(Pointing records for text and elements)
•••

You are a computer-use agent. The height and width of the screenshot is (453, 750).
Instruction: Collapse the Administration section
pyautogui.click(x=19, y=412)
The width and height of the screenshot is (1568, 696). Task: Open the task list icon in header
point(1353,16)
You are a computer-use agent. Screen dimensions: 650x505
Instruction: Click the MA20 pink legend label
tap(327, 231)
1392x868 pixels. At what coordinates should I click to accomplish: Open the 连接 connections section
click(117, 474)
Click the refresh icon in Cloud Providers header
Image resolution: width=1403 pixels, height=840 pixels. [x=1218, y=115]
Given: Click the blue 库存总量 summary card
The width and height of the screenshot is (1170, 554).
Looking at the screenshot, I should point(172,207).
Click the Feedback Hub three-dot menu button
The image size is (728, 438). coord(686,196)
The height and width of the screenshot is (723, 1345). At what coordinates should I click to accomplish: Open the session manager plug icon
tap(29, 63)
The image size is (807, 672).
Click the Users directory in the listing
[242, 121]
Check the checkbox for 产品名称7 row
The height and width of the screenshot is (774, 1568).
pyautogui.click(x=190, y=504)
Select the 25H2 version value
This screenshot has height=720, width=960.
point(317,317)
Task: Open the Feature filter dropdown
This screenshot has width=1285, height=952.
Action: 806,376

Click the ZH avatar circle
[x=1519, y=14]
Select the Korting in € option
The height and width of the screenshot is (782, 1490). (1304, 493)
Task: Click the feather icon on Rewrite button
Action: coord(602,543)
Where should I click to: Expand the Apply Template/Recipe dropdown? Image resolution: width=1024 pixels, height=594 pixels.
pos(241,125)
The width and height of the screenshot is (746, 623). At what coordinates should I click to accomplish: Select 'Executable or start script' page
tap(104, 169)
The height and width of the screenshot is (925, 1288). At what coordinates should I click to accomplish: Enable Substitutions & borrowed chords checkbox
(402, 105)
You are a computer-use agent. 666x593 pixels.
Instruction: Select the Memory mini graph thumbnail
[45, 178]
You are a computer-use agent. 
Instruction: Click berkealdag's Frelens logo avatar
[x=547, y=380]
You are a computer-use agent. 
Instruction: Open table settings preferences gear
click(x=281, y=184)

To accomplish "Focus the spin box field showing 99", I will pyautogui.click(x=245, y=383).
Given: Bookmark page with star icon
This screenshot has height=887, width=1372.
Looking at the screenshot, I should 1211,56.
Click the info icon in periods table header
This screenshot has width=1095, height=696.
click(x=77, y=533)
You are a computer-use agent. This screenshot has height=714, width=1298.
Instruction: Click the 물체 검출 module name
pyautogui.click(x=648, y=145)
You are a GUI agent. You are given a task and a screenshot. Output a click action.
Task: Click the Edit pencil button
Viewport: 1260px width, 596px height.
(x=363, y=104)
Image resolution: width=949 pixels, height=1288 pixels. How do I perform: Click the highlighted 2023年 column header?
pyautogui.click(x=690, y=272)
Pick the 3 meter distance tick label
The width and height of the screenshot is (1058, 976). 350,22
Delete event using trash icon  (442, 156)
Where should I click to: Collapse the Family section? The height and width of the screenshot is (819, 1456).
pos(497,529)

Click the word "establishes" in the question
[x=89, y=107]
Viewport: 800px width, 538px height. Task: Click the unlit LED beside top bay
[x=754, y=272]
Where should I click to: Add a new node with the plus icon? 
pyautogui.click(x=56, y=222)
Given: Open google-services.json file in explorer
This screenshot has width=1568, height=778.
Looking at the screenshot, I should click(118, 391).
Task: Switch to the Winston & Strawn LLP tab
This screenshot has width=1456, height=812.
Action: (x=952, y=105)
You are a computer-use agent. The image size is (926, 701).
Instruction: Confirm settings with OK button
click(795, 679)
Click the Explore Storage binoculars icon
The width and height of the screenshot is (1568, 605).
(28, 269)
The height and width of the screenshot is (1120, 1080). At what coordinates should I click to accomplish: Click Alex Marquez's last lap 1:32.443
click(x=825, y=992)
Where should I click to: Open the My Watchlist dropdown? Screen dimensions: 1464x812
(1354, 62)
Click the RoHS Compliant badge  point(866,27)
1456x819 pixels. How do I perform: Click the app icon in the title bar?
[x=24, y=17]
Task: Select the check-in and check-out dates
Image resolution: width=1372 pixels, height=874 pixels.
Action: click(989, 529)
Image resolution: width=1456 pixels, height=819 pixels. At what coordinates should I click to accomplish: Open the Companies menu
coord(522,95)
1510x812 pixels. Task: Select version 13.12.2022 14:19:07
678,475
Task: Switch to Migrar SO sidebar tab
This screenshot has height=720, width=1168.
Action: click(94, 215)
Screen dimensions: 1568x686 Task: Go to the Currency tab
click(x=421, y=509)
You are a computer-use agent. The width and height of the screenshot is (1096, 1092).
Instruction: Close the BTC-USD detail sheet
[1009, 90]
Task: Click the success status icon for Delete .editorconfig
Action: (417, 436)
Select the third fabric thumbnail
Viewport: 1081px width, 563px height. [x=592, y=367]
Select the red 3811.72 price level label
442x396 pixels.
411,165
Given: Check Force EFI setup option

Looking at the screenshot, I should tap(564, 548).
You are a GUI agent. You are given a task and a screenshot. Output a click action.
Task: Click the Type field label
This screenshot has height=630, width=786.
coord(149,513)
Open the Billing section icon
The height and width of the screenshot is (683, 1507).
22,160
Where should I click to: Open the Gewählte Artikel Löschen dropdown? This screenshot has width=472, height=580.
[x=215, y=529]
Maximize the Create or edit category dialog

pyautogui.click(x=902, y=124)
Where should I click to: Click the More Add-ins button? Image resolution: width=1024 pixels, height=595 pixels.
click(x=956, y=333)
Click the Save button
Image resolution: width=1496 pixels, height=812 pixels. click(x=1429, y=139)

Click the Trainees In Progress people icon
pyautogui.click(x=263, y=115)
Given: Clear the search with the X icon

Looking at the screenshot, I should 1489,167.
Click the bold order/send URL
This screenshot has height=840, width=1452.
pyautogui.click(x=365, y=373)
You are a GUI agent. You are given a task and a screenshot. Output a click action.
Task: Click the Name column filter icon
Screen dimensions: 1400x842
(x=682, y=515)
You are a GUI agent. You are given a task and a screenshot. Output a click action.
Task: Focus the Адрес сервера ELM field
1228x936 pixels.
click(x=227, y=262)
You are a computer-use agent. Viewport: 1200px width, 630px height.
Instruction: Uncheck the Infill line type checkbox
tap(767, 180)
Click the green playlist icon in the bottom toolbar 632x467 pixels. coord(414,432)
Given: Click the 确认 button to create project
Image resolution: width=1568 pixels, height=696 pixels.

•••

Could you copy every one of the records above verbatim, line for line?

[Result of this exercise]
You are a computer-use agent. The height and width of the screenshot is (453, 750).
Instruction: Collapse the Administration section
pyautogui.click(x=19, y=412)
The width and height of the screenshot is (1568, 696). Task: Open the task list icon in header
point(1353,16)
You are a computer-use agent. Screen dimensions: 650x505
Instruction: Click the MA20 pink legend label
tap(327, 231)
1392x868 pixels. At what coordinates should I click to accomplish: Open the 连接 connections section
click(117, 474)
Click the refresh icon in Cloud Providers header
Image resolution: width=1403 pixels, height=840 pixels. [x=1218, y=115]
Given: Click the blue 库存总量 summary card
The width and height of the screenshot is (1170, 554).
Looking at the screenshot, I should point(172,207).
Click the Feedback Hub three-dot menu button
The image size is (728, 438). coord(686,196)
The height and width of the screenshot is (723, 1345). At what coordinates should I click to accomplish: Open the session manager plug icon
tap(29, 63)
The image size is (807, 672).
Click the Users directory in the listing
[242, 121]
Check the checkbox for 产品名称7 row
The height and width of the screenshot is (774, 1568).
pyautogui.click(x=190, y=504)
Select the 25H2 version value
This screenshot has height=720, width=960.
point(317,317)
Task: Open the Feature filter dropdown
This screenshot has width=1285, height=952.
Action: 806,376

Click the ZH avatar circle
[x=1519, y=14]
Select the Korting in € option
The height and width of the screenshot is (782, 1490). (1304, 493)
Task: Click the feather icon on Rewrite button
Action: coord(602,543)
Where should I click to: Expand the Apply Template/Recipe dropdown? Image resolution: width=1024 pixels, height=594 pixels.
pos(241,125)
The width and height of the screenshot is (746, 623). At what coordinates should I click to accomplish: Select 'Executable or start script' page
tap(104, 169)
The height and width of the screenshot is (925, 1288). At what coordinates should I click to accomplish: Enable Substitutions & borrowed chords checkbox
(402, 105)
You are a computer-use agent. 666x593 pixels.
Instruction: Select the Memory mini graph thumbnail
[45, 178]
You are a computer-use agent. 
Instruction: Click berkealdag's Frelens logo avatar
[x=547, y=380]
You are a computer-use agent. 
Instruction: Open table settings preferences gear
click(x=281, y=184)

To accomplish "Focus the spin box field showing 99", I will pyautogui.click(x=245, y=383).
Given: Bookmark page with star icon
This screenshot has height=887, width=1372.
Looking at the screenshot, I should 1211,56.
Click the info icon in periods table header
This screenshot has width=1095, height=696.
click(x=77, y=533)
You are a computer-use agent. This screenshot has height=714, width=1298.
Instruction: Click the 물체 검출 module name
pyautogui.click(x=648, y=145)
You are a GUI agent. You are given a task and a screenshot. Output a click action.
Task: Click the Edit pencil button
Viewport: 1260px width, 596px height.
(x=363, y=104)
Image resolution: width=949 pixels, height=1288 pixels. How do I perform: Click the highlighted 2023年 column header?
pyautogui.click(x=690, y=272)
Pick the 3 meter distance tick label
The width and height of the screenshot is (1058, 976). 350,22
Delete event using trash icon  (442, 156)
Where should I click to: Collapse the Family section? The height and width of the screenshot is (819, 1456).
pos(497,529)

Click the word "establishes" in the question
[x=89, y=107]
Viewport: 800px width, 538px height. Task: Click the unlit LED beside top bay
[x=754, y=272]
Where should I click to: Add a new node with the plus icon? 
pyautogui.click(x=56, y=222)
Given: Open google-services.json file in explorer
This screenshot has width=1568, height=778.
Looking at the screenshot, I should click(118, 391).
Task: Switch to the Winston & Strawn LLP tab
This screenshot has width=1456, height=812.
Action: (x=952, y=105)
You are a computer-use agent. The image size is (926, 701).
Instruction: Confirm settings with OK button
click(795, 679)
Click the Explore Storage binoculars icon
The width and height of the screenshot is (1568, 605).
(28, 269)
The height and width of the screenshot is (1120, 1080). At what coordinates should I click to accomplish: Click Alex Marquez's last lap 1:32.443
click(x=825, y=992)
Where should I click to: Open the My Watchlist dropdown? Screen dimensions: 1464x812
(1354, 62)
Click the RoHS Compliant badge  point(866,27)
1456x819 pixels. How do I perform: Click the app icon in the title bar?
[x=24, y=17]
Task: Select the check-in and check-out dates
Image resolution: width=1372 pixels, height=874 pixels.
Action: click(989, 529)
Image resolution: width=1456 pixels, height=819 pixels. At what coordinates should I click to accomplish: Open the Companies menu
coord(522,95)
1510x812 pixels. Task: Select version 13.12.2022 14:19:07
678,475
Task: Switch to Migrar SO sidebar tab
This screenshot has height=720, width=1168.
Action: click(94, 215)
Screen dimensions: 1568x686 Task: Go to the Currency tab
click(x=421, y=509)
You are a computer-use agent. The width and height of the screenshot is (1096, 1092).
Instruction: Close the BTC-USD detail sheet
[1009, 90]
Task: Click the success status icon for Delete .editorconfig
Action: (417, 436)
Select the third fabric thumbnail
Viewport: 1081px width, 563px height. [x=592, y=367]
Select the red 3811.72 price level label
442x396 pixels.
411,165
Given: Check Force EFI setup option

Looking at the screenshot, I should tap(564, 548).
You are a GUI agent. You are given a task and a screenshot. Output a click action.
Task: Click the Type field label
This screenshot has height=630, width=786.
coord(149,513)
Open the Billing section icon
The height and width of the screenshot is (683, 1507).
22,160
Where should I click to: Open the Gewählte Artikel Löschen dropdown? This screenshot has width=472, height=580.
[x=215, y=529]
Maximize the Create or edit category dialog

pyautogui.click(x=902, y=124)
Where should I click to: Click the More Add-ins button? Image resolution: width=1024 pixels, height=595 pixels.
click(x=956, y=333)
Click the Save button
Image resolution: width=1496 pixels, height=812 pixels. click(x=1429, y=139)

Click the Trainees In Progress people icon
pyautogui.click(x=263, y=115)
Given: Clear the search with the X icon

Looking at the screenshot, I should 1489,167.
Click the bold order/send URL
This screenshot has height=840, width=1452.
pyautogui.click(x=365, y=373)
You are a GUI agent. You are given a task and a screenshot. Output a click action.
Task: Click the Name column filter icon
Screen dimensions: 1400x842
(x=682, y=515)
You are a GUI agent. You are given a task and a screenshot. Output a click action.
Task: Focus the Адрес сервера ELM field
1228x936 pixels.
click(x=227, y=262)
You are a computer-use agent. Viewport: 1200px width, 630px height.
Instruction: Uncheck the Infill line type checkbox
tap(767, 180)
Click the green playlist icon in the bottom toolbar 632x467 pixels. coord(414,432)
Given: Click the 确认 button to create project
Image resolution: width=1568 pixels, height=696 pixels.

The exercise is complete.